Word and element location data:
----
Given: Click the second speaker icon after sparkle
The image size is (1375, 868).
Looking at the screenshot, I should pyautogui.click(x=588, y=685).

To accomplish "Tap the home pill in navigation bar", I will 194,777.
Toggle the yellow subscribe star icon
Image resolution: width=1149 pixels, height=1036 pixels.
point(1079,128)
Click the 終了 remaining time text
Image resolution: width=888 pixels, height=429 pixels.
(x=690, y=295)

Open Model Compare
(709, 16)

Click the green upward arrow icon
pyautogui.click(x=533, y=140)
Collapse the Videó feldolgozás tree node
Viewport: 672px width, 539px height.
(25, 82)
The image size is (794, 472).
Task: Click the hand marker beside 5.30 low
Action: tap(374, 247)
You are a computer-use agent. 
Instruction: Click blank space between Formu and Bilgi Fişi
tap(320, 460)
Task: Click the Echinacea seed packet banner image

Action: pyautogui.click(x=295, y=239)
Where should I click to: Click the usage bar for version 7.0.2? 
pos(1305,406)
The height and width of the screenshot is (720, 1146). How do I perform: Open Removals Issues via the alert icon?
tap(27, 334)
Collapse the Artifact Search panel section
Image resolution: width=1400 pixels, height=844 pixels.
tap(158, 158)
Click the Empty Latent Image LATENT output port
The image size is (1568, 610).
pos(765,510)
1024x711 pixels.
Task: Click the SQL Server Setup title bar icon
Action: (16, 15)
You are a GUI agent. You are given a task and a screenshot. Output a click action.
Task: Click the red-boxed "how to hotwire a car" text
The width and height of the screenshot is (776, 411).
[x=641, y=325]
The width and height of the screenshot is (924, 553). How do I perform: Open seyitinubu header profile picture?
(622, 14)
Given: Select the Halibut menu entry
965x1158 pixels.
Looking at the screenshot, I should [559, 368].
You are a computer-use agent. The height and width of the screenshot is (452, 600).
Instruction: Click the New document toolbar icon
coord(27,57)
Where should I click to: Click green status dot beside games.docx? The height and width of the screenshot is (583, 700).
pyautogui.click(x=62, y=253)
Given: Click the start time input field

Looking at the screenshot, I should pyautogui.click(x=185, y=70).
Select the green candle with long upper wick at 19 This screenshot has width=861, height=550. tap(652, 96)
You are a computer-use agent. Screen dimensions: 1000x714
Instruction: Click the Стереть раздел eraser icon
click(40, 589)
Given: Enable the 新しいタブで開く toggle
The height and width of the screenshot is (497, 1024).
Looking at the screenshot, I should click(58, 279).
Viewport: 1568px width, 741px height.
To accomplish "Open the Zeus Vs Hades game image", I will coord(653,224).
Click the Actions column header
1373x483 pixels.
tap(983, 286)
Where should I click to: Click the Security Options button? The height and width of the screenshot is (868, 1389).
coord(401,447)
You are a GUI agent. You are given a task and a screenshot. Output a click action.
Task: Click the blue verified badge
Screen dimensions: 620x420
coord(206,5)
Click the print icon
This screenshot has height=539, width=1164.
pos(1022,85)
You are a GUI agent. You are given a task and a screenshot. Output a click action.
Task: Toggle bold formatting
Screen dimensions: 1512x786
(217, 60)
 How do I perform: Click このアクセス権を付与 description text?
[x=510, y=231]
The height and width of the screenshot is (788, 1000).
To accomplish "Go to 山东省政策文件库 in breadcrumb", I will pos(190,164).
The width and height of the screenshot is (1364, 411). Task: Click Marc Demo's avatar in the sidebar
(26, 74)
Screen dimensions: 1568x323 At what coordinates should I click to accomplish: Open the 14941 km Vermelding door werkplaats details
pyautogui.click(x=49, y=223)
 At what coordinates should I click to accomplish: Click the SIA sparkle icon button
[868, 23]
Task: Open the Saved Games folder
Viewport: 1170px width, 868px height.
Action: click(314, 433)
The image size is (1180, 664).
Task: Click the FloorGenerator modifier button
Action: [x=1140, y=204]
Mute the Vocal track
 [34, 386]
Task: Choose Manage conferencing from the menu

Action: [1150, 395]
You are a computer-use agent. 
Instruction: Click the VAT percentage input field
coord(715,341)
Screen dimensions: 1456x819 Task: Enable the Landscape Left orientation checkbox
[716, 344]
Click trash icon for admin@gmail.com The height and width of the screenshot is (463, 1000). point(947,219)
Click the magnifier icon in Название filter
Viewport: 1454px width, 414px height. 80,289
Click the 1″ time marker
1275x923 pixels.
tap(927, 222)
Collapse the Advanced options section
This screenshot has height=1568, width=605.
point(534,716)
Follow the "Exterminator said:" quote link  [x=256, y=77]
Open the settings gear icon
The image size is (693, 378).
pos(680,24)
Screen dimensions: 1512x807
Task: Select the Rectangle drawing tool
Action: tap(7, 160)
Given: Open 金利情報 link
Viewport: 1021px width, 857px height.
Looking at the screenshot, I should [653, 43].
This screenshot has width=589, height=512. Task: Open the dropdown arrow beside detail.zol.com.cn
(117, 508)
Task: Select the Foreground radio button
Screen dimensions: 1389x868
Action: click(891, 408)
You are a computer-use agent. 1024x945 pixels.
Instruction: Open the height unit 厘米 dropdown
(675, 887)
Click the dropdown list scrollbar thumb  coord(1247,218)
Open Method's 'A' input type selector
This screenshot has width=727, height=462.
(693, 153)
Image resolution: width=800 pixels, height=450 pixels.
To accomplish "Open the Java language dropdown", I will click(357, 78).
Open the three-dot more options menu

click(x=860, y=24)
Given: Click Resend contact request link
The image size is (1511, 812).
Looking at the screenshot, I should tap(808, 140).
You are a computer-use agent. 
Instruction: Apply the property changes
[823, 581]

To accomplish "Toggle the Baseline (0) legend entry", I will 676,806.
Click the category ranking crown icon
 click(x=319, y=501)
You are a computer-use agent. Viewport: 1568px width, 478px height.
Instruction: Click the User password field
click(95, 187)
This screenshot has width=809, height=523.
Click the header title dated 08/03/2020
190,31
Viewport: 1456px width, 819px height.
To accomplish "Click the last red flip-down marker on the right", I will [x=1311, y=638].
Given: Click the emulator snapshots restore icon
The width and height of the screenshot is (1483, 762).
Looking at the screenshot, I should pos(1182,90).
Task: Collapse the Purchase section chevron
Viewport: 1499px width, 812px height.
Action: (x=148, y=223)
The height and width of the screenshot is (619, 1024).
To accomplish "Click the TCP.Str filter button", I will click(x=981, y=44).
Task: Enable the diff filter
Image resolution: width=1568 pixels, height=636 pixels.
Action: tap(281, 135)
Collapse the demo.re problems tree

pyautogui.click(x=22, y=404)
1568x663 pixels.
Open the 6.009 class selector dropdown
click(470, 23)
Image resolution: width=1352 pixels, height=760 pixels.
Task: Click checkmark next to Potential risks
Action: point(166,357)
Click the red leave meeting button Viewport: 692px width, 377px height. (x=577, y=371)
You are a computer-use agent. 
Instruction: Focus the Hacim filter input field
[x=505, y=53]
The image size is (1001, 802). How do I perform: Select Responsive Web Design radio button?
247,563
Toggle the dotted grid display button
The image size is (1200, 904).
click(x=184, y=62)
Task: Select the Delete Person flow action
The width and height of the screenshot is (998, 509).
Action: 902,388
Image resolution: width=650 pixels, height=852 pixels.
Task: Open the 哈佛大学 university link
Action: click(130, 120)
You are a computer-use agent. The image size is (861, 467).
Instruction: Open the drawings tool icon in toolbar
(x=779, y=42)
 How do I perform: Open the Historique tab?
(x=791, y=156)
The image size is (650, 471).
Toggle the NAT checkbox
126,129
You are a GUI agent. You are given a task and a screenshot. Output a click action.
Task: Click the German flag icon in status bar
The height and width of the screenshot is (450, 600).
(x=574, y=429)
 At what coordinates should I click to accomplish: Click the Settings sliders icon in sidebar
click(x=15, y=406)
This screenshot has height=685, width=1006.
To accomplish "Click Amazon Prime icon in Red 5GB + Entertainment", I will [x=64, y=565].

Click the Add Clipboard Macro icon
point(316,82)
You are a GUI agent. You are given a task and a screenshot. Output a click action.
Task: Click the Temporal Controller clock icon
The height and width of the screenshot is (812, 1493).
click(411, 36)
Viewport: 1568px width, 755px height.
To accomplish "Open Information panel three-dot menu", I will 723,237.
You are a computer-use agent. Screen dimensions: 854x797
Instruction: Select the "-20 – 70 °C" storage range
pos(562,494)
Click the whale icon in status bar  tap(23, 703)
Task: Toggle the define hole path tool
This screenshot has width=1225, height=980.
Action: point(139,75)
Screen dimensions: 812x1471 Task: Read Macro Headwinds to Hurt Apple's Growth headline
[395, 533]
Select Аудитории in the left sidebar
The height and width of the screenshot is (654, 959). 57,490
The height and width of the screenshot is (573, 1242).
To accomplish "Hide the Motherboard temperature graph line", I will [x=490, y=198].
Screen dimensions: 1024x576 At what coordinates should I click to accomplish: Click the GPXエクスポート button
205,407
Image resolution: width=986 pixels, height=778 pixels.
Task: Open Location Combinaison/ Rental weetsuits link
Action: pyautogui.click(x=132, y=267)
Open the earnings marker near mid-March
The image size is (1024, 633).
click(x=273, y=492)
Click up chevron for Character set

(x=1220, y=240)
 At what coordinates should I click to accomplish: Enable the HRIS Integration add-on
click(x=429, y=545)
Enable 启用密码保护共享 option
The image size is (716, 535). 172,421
----
- **OBJECTIVE**: Please reproduce the records word for word, starting at the very beginning and ending with the line that contains "tap(158, 158)", including that line.

- **RESPONSE**:
Given: Click the second speaker icon after sparkle
The image size is (1375, 868).
Looking at the screenshot, I should pyautogui.click(x=588, y=685).

To accomplish "Tap the home pill in navigation bar", I will 194,777.
Toggle the yellow subscribe star icon
Image resolution: width=1149 pixels, height=1036 pixels.
point(1079,128)
Click the 終了 remaining time text
Image resolution: width=888 pixels, height=429 pixels.
(x=690, y=295)

Open Model Compare
(709, 16)

Click the green upward arrow icon
pyautogui.click(x=533, y=140)
Collapse the Videó feldolgozás tree node
Viewport: 672px width, 539px height.
(25, 82)
The image size is (794, 472).
Task: Click the hand marker beside 5.30 low
Action: tap(374, 247)
You are a computer-use agent. 
Instruction: Click blank space between Formu and Bilgi Fişi
tap(320, 460)
Task: Click the Echinacea seed packet banner image

Action: pyautogui.click(x=295, y=239)
Where should I click to: Click the usage bar for version 7.0.2? 
pos(1305,406)
The height and width of the screenshot is (720, 1146). How do I perform: Open Removals Issues via the alert icon?
tap(27, 334)
Collapse the Artifact Search panel section
Image resolution: width=1400 pixels, height=844 pixels.
tap(158, 158)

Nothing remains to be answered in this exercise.